McMillan states, “The trick is getting these systems far enough along to solve real-world problems.” He goes on to report, however, that there is good news regarding the D-Wave Two.
“Researchers at Simon Fraser University and Amherst College presented a paper studying the D-Wave chip’s performance. They found that it worked pretty well on certain computing tasks.”

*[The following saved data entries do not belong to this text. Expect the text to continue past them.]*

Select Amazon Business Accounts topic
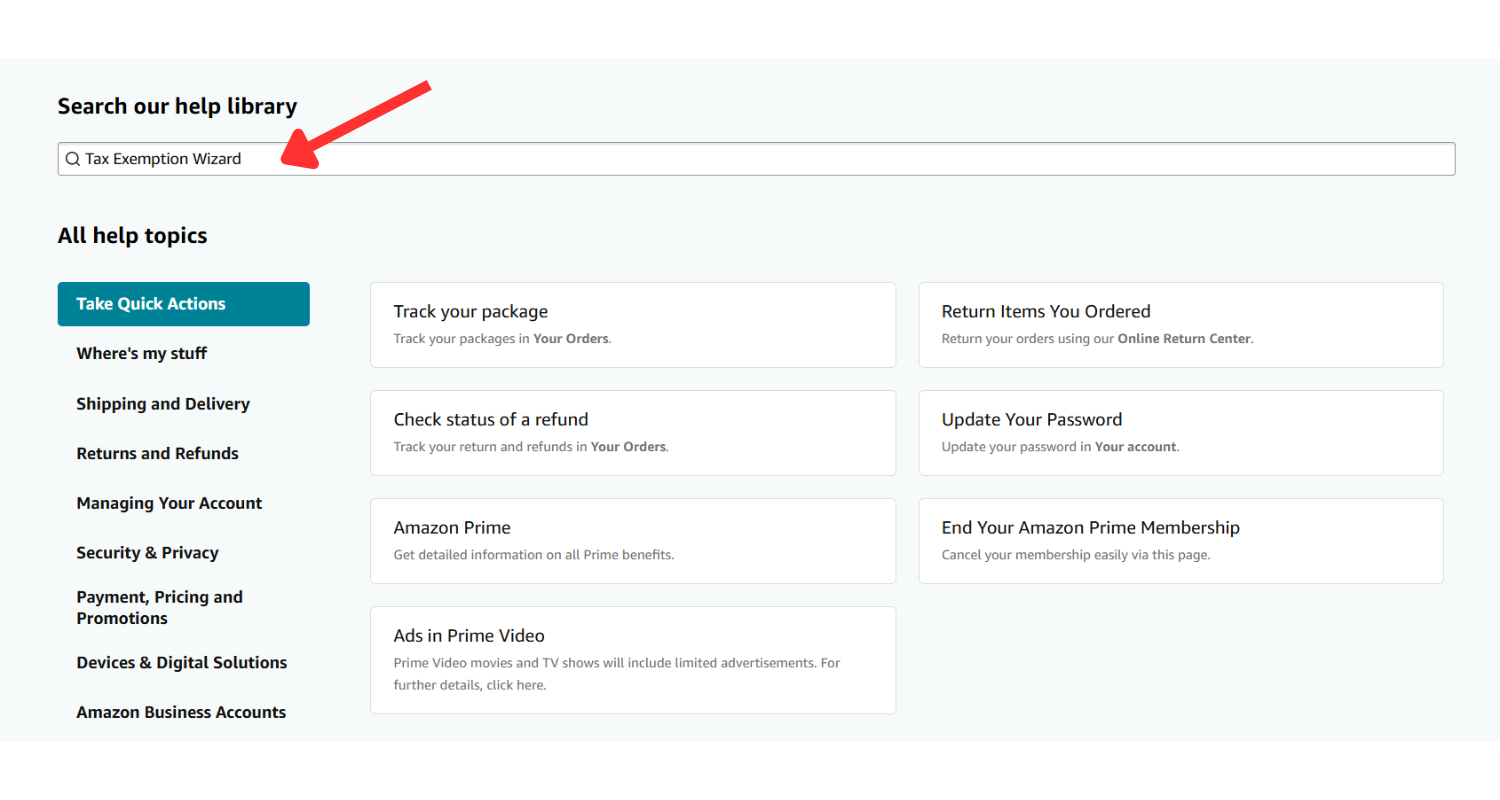This screenshot has height=800, width=1500. tap(181, 712)
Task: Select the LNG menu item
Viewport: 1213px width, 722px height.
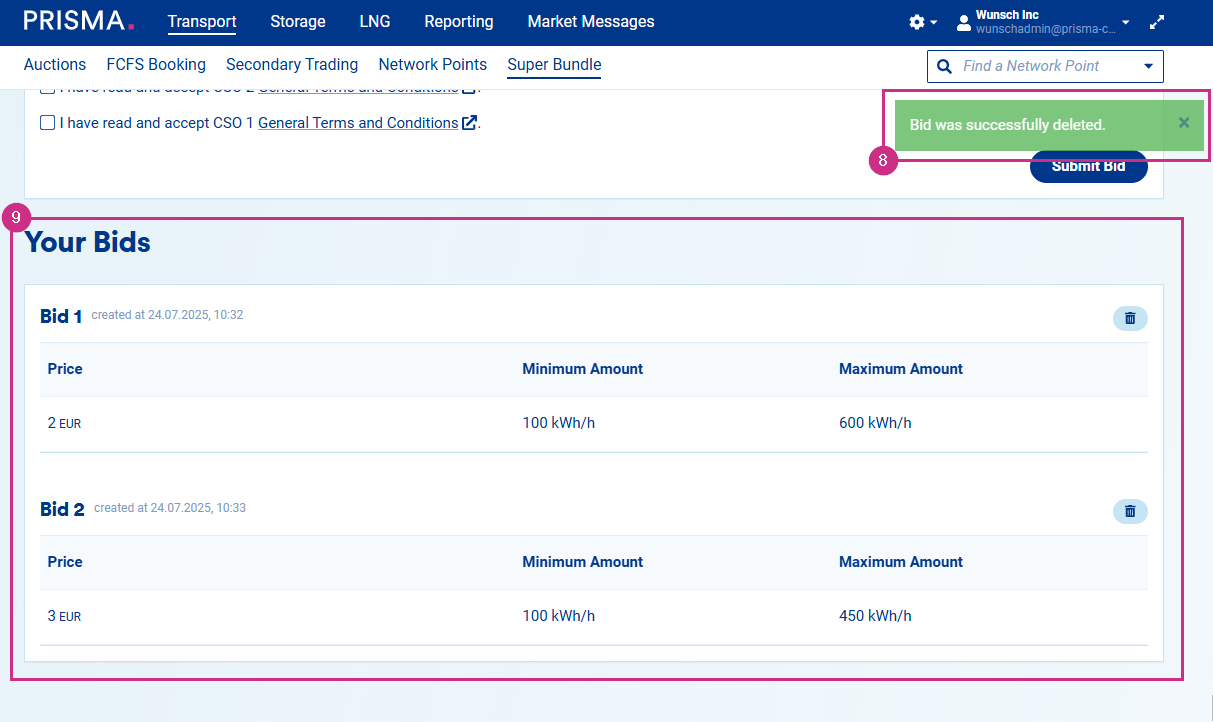Action: pyautogui.click(x=375, y=22)
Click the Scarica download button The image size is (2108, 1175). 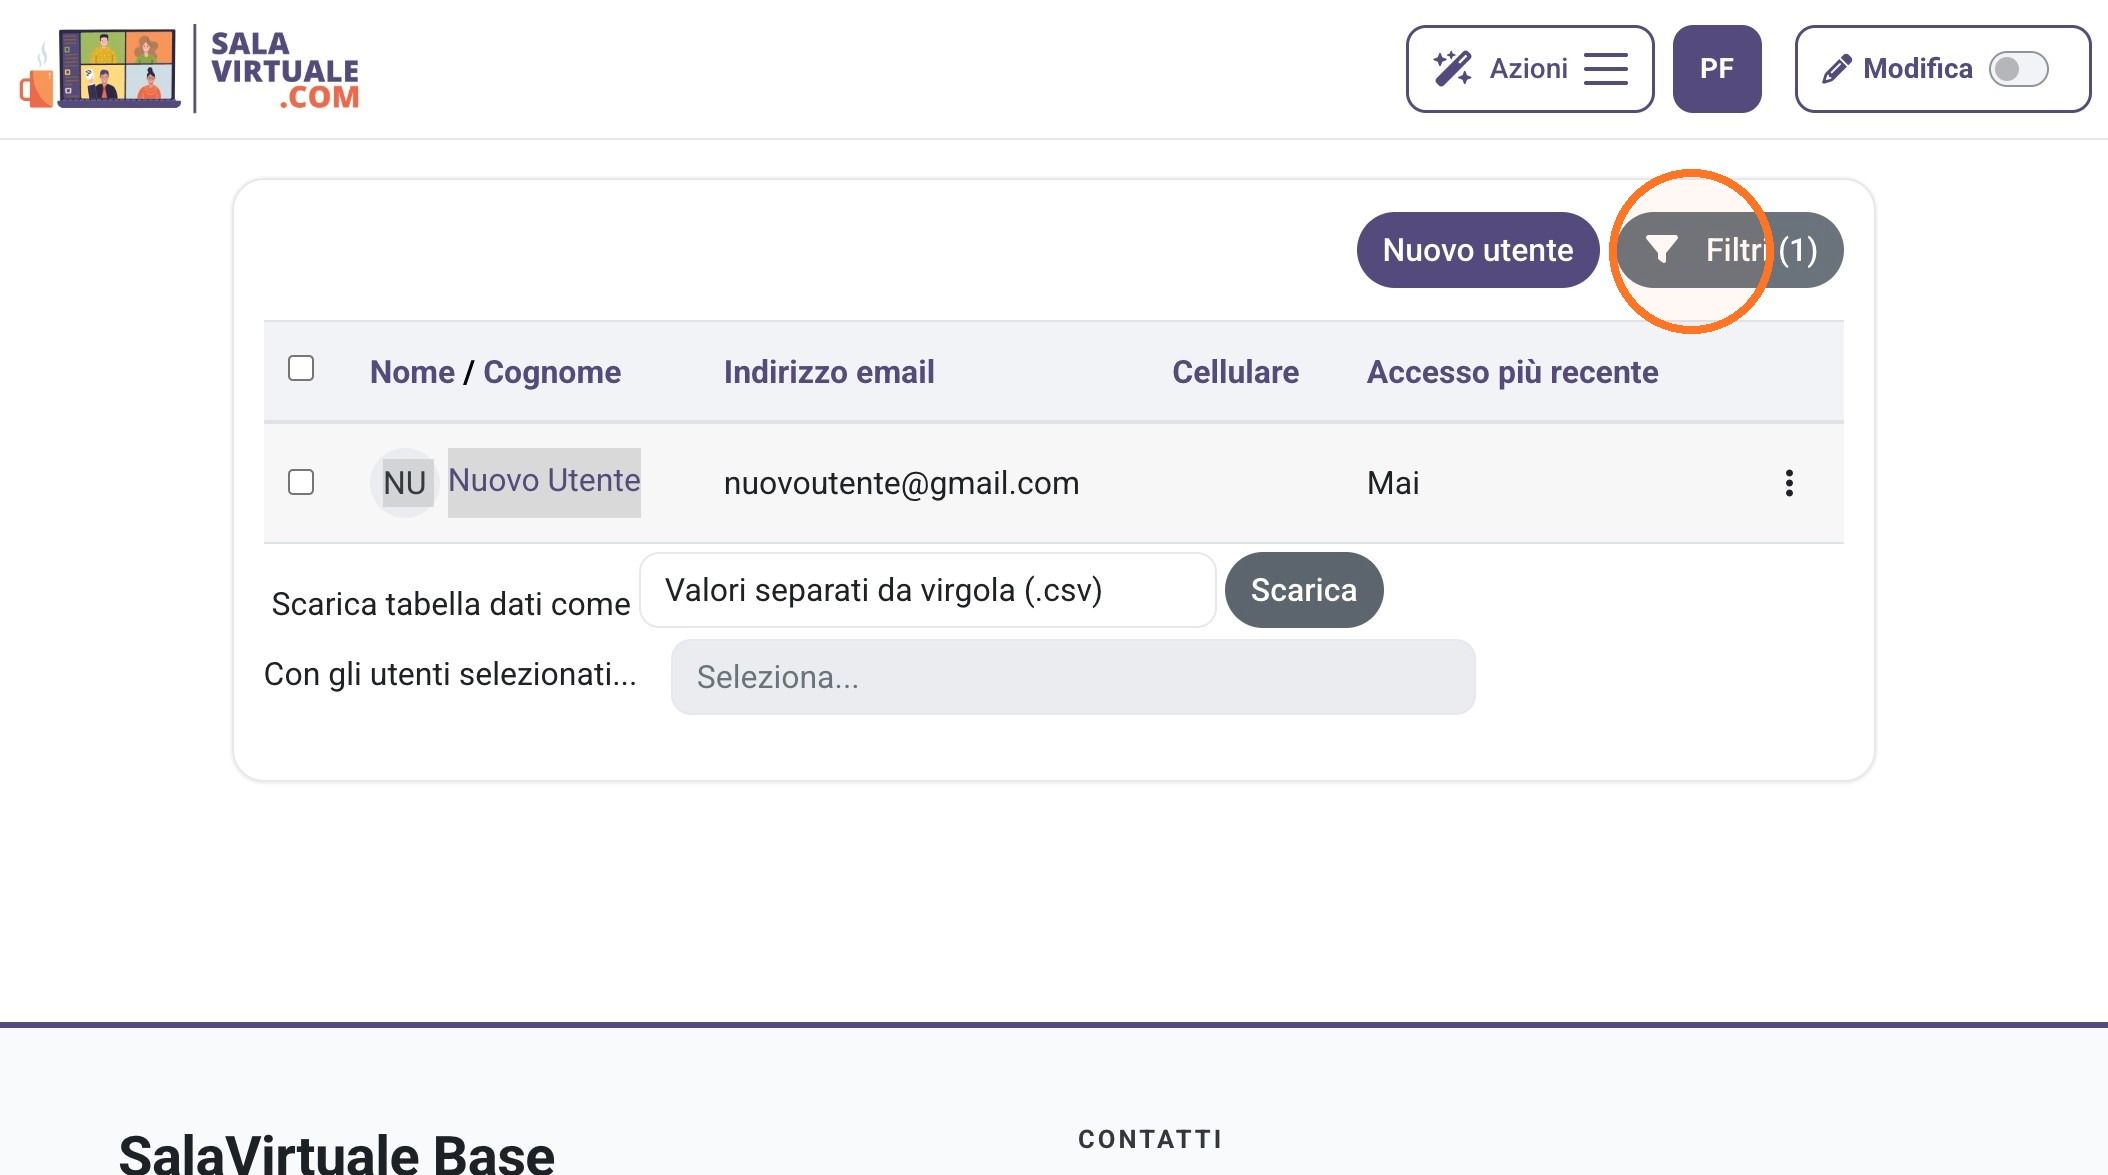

In more good news, Cade Metz reports that “researchers at the University of Southern California published a paper that comes … much closer to showing the D-Wave is indeed a quantum computer.” [“Google’s Quantum Computer Proven To Be Real Thing (Almost),” Wired, 28 June 2013] Metz continues:
“When those in the scientific community hear the term [quantum computer], they tend to think of a ‘universal quantum computer,’ a quantum computer that can handle any task. The D-Wave doesn’t work that way — it’s geared to particular calculations — but according to [Daniel Lidar, a professor of electrical engineering, chemistry, and physics at USC], the concepts behind it could be used, in theory, to build a universal quantum computer. Whatever you call it, the D-Wave is useful, helping to solve what are known as combinatorial optimization problems, which turn up in everything from genome sequence analysis and protein folding to risk analysis.”
The real value of the D-Wave computer will only be proven once results start coming in. Clearly, Lockheed, Google, and NASA believe there will be results and fairly soon.